**** Data for review ****

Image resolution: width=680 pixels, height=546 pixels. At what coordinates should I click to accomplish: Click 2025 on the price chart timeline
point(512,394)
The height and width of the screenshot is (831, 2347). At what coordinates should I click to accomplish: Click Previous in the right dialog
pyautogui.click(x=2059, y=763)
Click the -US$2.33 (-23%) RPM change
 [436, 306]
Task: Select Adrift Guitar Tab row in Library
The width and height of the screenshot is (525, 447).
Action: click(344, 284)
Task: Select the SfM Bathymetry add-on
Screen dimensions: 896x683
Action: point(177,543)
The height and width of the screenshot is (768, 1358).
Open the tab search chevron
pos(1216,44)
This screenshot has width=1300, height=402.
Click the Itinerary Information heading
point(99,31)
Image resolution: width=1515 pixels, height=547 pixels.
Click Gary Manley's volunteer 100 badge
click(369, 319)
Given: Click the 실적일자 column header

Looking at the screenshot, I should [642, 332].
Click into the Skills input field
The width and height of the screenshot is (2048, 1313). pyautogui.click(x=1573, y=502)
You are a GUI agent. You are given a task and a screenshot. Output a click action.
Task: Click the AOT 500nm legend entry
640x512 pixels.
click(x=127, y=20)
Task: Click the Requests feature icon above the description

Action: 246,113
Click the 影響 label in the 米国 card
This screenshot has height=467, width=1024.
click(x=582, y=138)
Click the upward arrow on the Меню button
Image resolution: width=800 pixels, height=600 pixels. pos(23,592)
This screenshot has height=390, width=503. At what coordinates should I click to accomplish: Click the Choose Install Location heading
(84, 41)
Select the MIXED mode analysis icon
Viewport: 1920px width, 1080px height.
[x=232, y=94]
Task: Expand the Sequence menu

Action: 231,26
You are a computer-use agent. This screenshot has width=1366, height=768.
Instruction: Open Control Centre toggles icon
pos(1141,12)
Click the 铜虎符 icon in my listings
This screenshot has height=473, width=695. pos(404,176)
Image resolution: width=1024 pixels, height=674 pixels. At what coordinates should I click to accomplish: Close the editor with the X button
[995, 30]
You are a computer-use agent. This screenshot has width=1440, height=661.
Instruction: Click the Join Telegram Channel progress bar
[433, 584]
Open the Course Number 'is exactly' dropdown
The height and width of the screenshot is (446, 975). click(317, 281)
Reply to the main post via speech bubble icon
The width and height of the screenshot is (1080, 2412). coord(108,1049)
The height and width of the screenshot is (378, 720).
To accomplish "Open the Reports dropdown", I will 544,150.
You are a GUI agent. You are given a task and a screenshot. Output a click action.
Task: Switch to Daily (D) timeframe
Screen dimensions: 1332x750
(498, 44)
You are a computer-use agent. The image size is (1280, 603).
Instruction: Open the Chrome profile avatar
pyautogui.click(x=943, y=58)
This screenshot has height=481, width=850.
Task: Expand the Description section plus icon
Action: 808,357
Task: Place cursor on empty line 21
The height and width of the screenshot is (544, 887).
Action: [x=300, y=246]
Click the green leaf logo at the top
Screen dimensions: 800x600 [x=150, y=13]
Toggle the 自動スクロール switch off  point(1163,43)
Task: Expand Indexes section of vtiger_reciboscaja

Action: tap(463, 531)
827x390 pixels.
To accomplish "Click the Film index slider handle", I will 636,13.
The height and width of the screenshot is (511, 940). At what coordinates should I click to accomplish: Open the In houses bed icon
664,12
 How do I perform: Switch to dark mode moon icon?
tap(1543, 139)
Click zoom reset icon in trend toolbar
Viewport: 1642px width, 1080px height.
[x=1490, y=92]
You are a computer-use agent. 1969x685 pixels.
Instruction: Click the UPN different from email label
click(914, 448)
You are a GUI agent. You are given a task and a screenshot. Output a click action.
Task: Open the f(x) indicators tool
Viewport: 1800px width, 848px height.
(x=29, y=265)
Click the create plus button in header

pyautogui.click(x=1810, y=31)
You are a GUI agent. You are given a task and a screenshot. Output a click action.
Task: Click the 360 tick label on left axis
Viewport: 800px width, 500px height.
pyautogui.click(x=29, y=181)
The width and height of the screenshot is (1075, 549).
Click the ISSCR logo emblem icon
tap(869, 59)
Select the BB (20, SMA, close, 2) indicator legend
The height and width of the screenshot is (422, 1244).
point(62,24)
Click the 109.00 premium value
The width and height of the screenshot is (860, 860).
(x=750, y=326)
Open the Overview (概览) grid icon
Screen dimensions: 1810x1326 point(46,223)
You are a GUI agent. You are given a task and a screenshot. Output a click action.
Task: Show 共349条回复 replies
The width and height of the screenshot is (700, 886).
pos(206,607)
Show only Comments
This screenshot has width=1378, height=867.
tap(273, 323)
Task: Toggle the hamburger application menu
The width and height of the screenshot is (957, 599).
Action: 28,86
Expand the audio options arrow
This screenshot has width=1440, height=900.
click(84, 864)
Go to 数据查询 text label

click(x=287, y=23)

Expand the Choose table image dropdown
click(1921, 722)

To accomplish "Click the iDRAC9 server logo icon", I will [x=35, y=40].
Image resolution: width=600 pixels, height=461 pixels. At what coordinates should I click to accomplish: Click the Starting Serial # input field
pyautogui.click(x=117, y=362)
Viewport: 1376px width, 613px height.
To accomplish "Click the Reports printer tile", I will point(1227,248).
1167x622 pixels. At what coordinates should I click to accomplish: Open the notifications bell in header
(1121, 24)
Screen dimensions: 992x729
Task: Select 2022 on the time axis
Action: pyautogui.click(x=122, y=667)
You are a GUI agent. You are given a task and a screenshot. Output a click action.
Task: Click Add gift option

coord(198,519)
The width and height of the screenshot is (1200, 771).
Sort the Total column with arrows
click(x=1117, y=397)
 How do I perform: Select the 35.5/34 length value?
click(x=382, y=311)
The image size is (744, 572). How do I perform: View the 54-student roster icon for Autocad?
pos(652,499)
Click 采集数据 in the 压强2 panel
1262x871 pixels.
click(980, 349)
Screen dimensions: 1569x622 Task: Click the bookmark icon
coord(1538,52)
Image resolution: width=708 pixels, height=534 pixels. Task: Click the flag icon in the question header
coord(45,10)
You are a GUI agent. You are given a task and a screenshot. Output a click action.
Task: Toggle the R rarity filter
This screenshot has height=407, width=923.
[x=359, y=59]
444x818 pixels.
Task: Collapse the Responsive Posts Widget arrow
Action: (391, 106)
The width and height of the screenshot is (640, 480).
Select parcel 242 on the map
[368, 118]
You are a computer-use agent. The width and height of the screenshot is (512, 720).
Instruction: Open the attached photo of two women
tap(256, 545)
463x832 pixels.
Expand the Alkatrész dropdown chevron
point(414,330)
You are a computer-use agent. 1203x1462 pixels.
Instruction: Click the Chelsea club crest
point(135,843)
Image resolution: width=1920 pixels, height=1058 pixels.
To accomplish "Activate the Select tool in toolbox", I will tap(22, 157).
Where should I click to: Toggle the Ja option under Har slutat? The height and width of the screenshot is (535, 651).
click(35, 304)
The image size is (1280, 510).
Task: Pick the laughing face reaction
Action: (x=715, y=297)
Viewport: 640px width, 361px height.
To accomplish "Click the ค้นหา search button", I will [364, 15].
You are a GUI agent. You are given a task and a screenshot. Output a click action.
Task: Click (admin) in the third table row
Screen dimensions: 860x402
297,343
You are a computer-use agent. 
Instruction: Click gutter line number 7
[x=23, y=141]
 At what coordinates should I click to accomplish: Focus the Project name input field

****

** Task details **
Using the data above, extract exactly the lines from the one that holds "has width=1440, height=661." to the one that holds "You are a computer-use agent. 1969x685", both ends included, and no others.

** Final answer **
You are a computer-use agent. This screenshot has width=1440, height=661.
Instruction: Click the Join Telegram Channel progress bar
[433, 584]
Open the Course Number 'is exactly' dropdown
The height and width of the screenshot is (446, 975). click(317, 281)
Reply to the main post via speech bubble icon
The width and height of the screenshot is (1080, 2412). coord(108,1049)
The height and width of the screenshot is (378, 720).
To accomplish "Open the Reports dropdown", I will 544,150.
You are a GUI agent. You are given a task and a screenshot. Output a click action.
Task: Switch to Daily (D) timeframe
Screen dimensions: 1332x750
(498, 44)
You are a computer-use agent. The image size is (1280, 603).
Instruction: Open the Chrome profile avatar
pyautogui.click(x=943, y=58)
This screenshot has height=481, width=850.
Task: Expand the Description section plus icon
Action: 808,357
Task: Place cursor on empty line 21
The height and width of the screenshot is (544, 887).
Action: [x=300, y=246]
Click the green leaf logo at the top
Screen dimensions: 800x600 [x=150, y=13]
Toggle the 自動スクロール switch off  point(1163,43)
Task: Expand Indexes section of vtiger_reciboscaja

Action: tap(463, 531)
827x390 pixels.
To accomplish "Click the Film index slider handle", I will 636,13.
The height and width of the screenshot is (511, 940). At what coordinates should I click to accomplish: Open the In houses bed icon
664,12
 How do I perform: Switch to dark mode moon icon?
tap(1543, 139)
Click zoom reset icon in trend toolbar
Viewport: 1642px width, 1080px height.
[x=1490, y=92]
You are a computer-use agent. 1969x685 pixels.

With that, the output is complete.